Meta poaches Apple design exec Alan Dye to lead new creative studio in RealityLabs

Alan Dye, the design executive who led Apple’s user interface team for the last decade, is leaving the company to join Meta. This news comes from a report by Bloomberg’s Mark Gurman.

This hire is a significant move for Meta as the company pushes further into consumer devices like smart glasses and virtual reality headsets. At Meta, Dye will focus on improving AI features in these devices and will report directly to Chief Technology Officer Andrew Bosworth.

At Apple, Dye will be replaced by Steve Lemay. Apple CEO Tim Cook stated that Lemay has had a key role in the design of every major Apple interface since 1999.

Meta appears to be recruiting heavily from its competitors to bolster its position in the AI race. The company also poached researchers from OpenAI earlier this summer. In a notable anecdote from that recruitment effort, Meta CEO Mark Zuckerberg allegedly hand-delivered homemade soup to an OpenAI employee. OpenAI’s chief research officer, Mark Chen, said he has since delivered his own soup to promising Meta recruits.

Shortly after the news of Dye’s departure broke, Zuckerberg announced a new creative studio within Reality Labs that will be led by Dye. He will be joined there by several other prominent designers, including Billy Sorrentino, another former Apple designer who led interface design across Reality Labs; Joshua To, who also led interface design across Reality Labs; Meta’s industrial design team, led by Pete Bristol; and its metaverse design and art teams led by Jason Rubin.

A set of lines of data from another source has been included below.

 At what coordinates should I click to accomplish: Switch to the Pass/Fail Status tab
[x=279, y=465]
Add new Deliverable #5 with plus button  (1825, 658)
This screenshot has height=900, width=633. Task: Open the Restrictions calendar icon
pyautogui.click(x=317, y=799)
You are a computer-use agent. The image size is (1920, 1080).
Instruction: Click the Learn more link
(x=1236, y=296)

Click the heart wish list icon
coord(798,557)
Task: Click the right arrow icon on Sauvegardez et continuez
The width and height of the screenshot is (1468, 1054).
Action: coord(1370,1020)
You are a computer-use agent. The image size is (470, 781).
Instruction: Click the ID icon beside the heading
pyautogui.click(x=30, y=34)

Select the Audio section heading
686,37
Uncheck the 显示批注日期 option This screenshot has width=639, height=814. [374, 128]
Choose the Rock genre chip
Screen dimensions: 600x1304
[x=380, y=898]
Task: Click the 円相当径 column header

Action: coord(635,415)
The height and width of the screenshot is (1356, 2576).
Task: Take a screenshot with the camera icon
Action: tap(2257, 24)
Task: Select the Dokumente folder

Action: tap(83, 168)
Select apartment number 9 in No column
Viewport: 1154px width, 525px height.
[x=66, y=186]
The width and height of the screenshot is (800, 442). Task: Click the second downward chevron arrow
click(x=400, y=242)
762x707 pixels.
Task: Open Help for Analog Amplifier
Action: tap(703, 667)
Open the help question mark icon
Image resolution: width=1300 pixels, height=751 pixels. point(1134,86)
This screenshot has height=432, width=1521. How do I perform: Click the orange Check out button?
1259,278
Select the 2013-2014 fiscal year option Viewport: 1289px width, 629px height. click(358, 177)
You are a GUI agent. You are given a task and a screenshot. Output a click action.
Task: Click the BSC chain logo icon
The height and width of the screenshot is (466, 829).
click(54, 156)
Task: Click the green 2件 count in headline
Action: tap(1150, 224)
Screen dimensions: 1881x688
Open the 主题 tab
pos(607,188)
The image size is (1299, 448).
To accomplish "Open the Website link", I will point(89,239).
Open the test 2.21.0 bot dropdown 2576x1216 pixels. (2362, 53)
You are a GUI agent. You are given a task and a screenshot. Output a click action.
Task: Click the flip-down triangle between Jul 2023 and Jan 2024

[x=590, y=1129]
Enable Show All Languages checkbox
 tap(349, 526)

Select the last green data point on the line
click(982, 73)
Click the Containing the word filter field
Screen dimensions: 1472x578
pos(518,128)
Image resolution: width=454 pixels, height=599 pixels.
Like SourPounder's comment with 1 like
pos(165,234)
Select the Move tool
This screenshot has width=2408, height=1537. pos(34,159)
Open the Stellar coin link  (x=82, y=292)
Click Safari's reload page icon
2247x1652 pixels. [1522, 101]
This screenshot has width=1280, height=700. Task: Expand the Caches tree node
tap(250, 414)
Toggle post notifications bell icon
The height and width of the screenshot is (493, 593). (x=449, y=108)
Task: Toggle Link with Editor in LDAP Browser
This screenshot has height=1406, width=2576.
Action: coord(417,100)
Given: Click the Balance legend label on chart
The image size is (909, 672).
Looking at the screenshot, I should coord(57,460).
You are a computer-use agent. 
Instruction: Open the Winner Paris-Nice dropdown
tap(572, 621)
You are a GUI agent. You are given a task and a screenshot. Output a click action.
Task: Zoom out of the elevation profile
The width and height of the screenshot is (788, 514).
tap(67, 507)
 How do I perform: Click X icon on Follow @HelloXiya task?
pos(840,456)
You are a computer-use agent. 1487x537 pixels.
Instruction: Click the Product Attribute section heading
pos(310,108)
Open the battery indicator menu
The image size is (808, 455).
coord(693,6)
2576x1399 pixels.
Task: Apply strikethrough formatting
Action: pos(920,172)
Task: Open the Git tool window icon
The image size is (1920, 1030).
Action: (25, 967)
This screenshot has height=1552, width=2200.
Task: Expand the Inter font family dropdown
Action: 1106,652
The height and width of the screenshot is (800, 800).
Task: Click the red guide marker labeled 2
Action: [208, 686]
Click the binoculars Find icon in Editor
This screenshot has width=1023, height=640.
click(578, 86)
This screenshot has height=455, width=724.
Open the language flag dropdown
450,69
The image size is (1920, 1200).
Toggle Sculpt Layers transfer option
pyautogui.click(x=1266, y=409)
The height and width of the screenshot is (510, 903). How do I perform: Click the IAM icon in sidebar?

Zuckerberg said the studio would bring together design, fashion, and technology to define the next generation of the company’s products and experiences. On Threads, the Meta CEO wrote that their idea is to treat intelligence as a new design material and imagine what becomes possible when it is abundant, capable, and human-centered. He stated they plan to elevate design within Meta and pull together a talented group with a combination of craft, creative vision, systems thinking, and deep experience building iconic products that bridge hardware and software.

This article was updated after publication with additional information about Meta’s plans.